------ Dataset content
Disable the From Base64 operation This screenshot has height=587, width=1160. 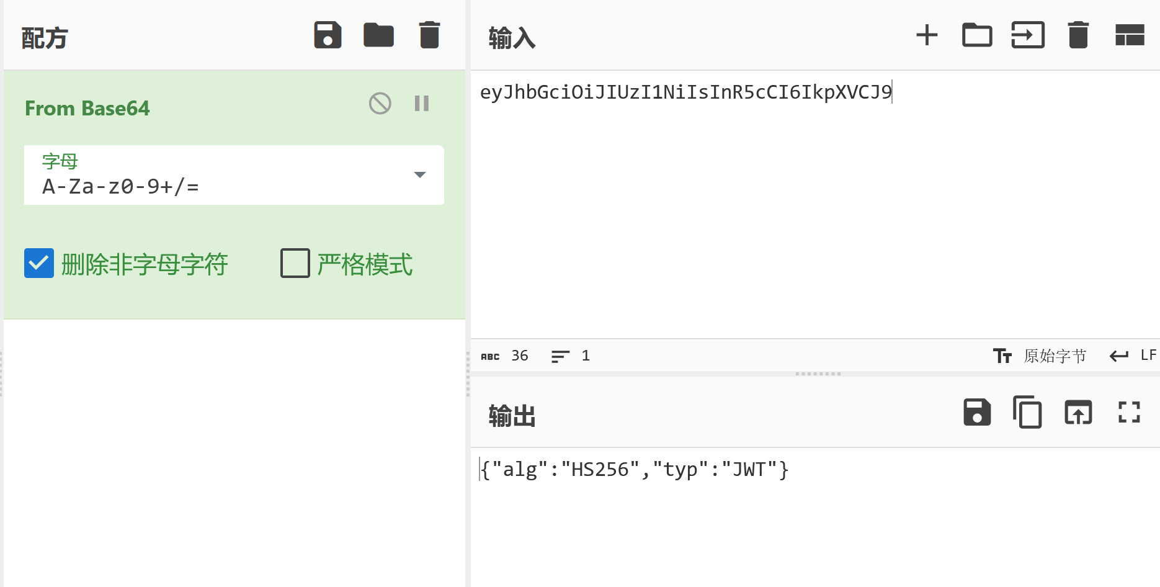pos(380,103)
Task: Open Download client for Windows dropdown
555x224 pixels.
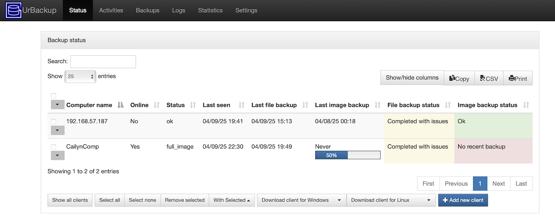Action: tap(301, 200)
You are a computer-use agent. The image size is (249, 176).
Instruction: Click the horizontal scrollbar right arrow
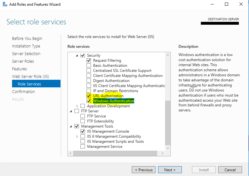163,153
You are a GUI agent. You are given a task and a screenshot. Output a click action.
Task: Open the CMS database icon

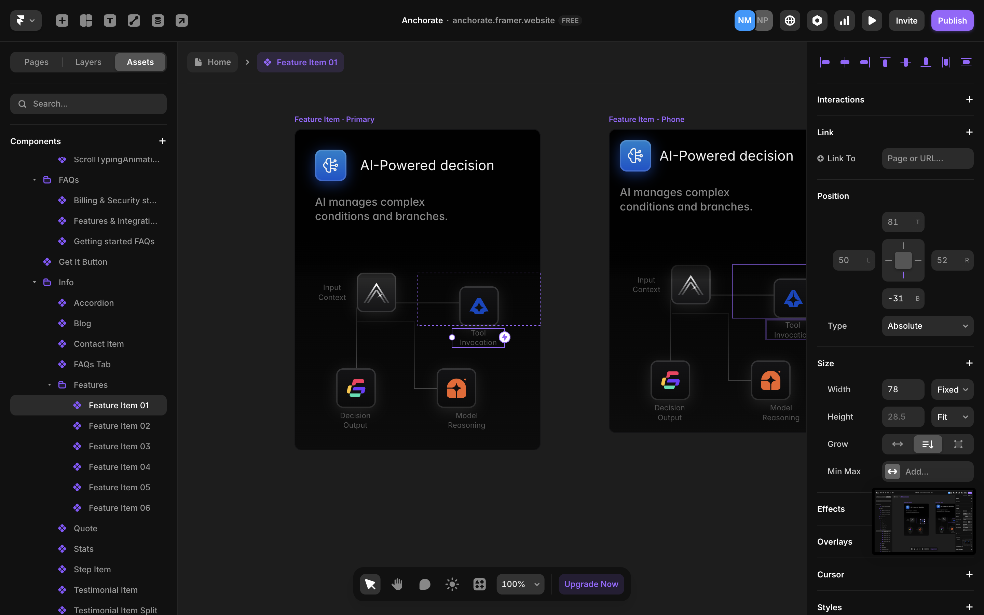click(158, 20)
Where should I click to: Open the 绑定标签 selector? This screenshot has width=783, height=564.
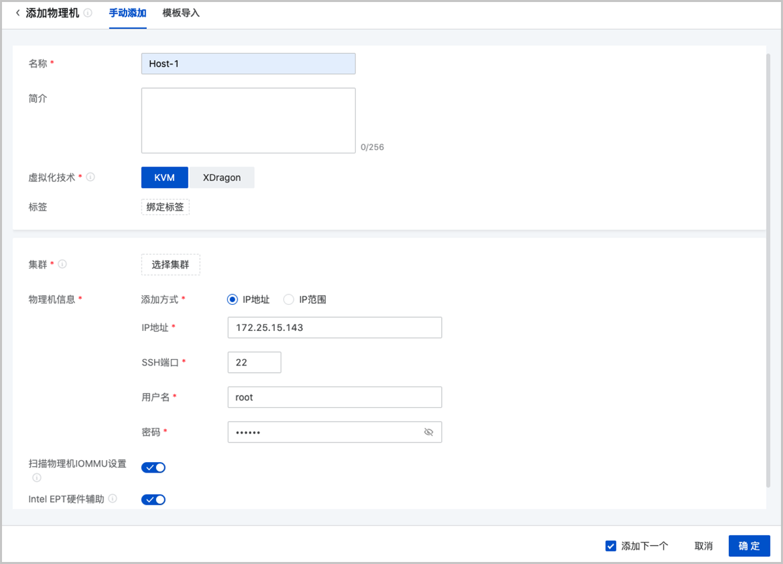pos(165,207)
------------
▶ [Aim of the task] Lay out the listing as a numbered list, beginning at the line that contains "You are a GUI" and continuing through the end of the listing, with blank lines omitted. Leave the pictures out.

▶ [Answer to this task]
1. You are a GUI agent. You are given a task and a screenshot. Output a click action.
2. Task: Open the CMS database icon
3. click(158, 20)
4. Where should I click to: Open the 绑定标签 selector? This screenshot has width=783, height=564.
5. pos(165,207)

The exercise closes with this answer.